Social enterprises don’t get tax advantages and can’t get the same kind of funding as businesses. This needs to change, says the co-author of a new report.
Current company law is hampering the development of New Zealand’s social enterprise sector.
This is the bottom line finding of a new report on whether existing regulatory frameworks are enhancing and empowering our burgeoning sector of purpose-led organisations, or putting up barriers in front of it.
We began researching and writing Structuring for Impact: Evolving Legal Structures for Business in New Zealand following a request from MBIE (Ministry for Business, Innovation and Enterprise). Its starting point was that the 1993 Companies Act provides adequate support for the new generation of entrepreneurs creating businesses that not only make money, but have a wider social purpose.
Rather than a quick reply which lacked substance, a team of us spent months conducting in-depth interviews and consulting with many social enterprises across the country. We concluded that the structures available now were created in the days when the primary driver for business success was defined by profits, with dividends going to happy shareholders.
The world has moved on since 1993. The old concept that ‘doing good’ is primarily achieved through setting up a charity while ‘private profit’ and being an entrepreneur is the domain of business has shifted, and a new middle ground has emerged. Social enterprise is the term currently used to describe this blending of the two, based on the idea that both profit and purpose can be explicitly combined.
The concept dovetails nicely with the focus in Treasury’s Living Standards Framework. The growth and rising interest in this area (explored more here) has been quick, with many of today’s entrepreneurs seeing it as a viable option. Eat My Lunch, which supplies lunches to children in need via a buy-one, give-one model, is an example of the new breed of purpose-led business.
It is estimated that social enterprises contribute around $1 billion to our economy every year, and this is without putting a value on the impact of their work. Living proof of this enthusiasm was the Social Enterprise World Forum held in Christchurch in 2017, which saw 1,600 people gather to explore these ideas further.
The authors spoke to a diverse group of people representing 20 social enterprises. They ranged from startups to Māori enterprises and decades-old business, with different operating models, forms of entity and charitable status. Some use volunteers and others do not. We also spoke to the IRD, Charities Services, accountants and lawyers.
We found that existing legal structures are not sufficient to support this new sector. The key point is that social enterprises have a trust issue – they are often set up as traditional companies which do not require mission to be front and centre or that it be reported on. As we move into a new age of doing business where profit and purpose are increasingly combined and our greatest challenges are addressed by innovative thinking, a different approach could help to empower these people in new ways.

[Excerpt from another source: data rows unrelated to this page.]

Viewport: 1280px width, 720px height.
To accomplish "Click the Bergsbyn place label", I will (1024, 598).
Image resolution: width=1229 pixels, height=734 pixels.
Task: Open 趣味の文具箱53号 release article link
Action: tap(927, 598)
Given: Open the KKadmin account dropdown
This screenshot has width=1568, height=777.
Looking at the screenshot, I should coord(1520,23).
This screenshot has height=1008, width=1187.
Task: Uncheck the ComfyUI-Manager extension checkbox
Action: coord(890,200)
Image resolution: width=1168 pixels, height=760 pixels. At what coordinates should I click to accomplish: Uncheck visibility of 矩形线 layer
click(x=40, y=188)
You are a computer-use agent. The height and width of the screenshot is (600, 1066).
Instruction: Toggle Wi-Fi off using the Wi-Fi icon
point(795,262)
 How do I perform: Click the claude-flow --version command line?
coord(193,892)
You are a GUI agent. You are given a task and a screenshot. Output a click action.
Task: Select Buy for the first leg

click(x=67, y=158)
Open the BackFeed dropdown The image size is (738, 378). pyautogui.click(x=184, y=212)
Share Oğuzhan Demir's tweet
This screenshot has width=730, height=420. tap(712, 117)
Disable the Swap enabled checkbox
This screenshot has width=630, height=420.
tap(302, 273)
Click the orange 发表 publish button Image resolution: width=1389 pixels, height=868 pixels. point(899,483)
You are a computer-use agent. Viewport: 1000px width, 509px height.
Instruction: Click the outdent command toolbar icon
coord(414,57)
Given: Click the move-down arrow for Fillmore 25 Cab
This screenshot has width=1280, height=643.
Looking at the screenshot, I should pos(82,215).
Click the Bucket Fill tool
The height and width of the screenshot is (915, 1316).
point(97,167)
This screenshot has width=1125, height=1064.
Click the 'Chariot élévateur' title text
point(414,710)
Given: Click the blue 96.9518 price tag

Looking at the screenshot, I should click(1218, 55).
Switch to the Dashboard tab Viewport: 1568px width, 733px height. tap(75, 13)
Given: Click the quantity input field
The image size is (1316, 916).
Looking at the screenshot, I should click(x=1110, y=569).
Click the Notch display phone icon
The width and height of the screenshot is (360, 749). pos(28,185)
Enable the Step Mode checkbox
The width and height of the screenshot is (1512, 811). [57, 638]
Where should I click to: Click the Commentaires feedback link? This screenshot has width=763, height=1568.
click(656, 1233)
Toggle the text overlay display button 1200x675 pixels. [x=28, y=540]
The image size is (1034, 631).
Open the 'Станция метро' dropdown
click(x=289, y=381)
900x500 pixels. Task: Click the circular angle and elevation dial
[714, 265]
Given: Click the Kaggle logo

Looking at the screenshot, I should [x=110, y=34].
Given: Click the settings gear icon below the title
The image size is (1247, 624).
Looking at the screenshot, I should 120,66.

The report breaks down the hurdles we identified into three key areas:
- Mission – lack of clear signals regarding trading with impact (which is the key distinctive factor which sets social enterprise apart as they often priorities purpose over profit);
- Funding – it can be difficult to access funding for purpose driven organisations given their unique drivers;
- Innovation – with the combined impact of the difficulties faced innovation is hindered due to lack of funds and clear statement of mission.
The final part of the report offers thoughts about potential solutions so that these entities are empowered to achieve the social and environmental purposes they have been set up to advance. Rather than an entirely new legal structure what is suggested is a modification of what we already have, so that limited liability companies can be registered as impact companies. That status would come with certain criteria that need to be met. The key here is that an impact mandate is specified in the constitution and reporting on that impact would be required.
Let’s not think that this is a unique issue for New Zealand. Jurisdictions around the world have wrestled with the problem and new forms of entity have been emerging in the last decade, including the Community Interest Company in the UK and different forms of Social Benefit Corporations in the United States.
What we have proposed isn’t actually some novel world-leading idea. If anything, we are playing catch-up, but with that comes the chance to learn from others and jump to a second (or even third) generation model that takes the best from those other structures. That chance for innovation based on others’ mistakes is what would truly be world leading as we explore what business of the future looks like and what it requires to thrive.
In the report we don’t articulate all the possible answers, such as to how to define impact or the amendments needed to the Companies Act or how it would be enforced, as more consultation and thinking would be needed on that. What we have laid out is a blueprint for what a framework empowering businesses of the future might look like. Part of that blueprint involves recognition of te ao Māori and the rich wealth of knowledge that could be drawn on and more explicitly woven into our approaches.
It is our hope that this report will challenge the old ways of thinking, and promote wider discussion about how the power of business to do good can be harnessed to achieve even greater impact.
The report was enabled by the Law Foundation and is part of the Social Enterprise Sector Development Programme, a three-year initiative between the Department of Internal Affairs on behalf of the government and the Ākina Foundation as part of The Impact Initiative.
Steven Moe is a co-author of the report, is a Partner at Parry Field Lawyers and hosts the social enterprise focused podcast seeds.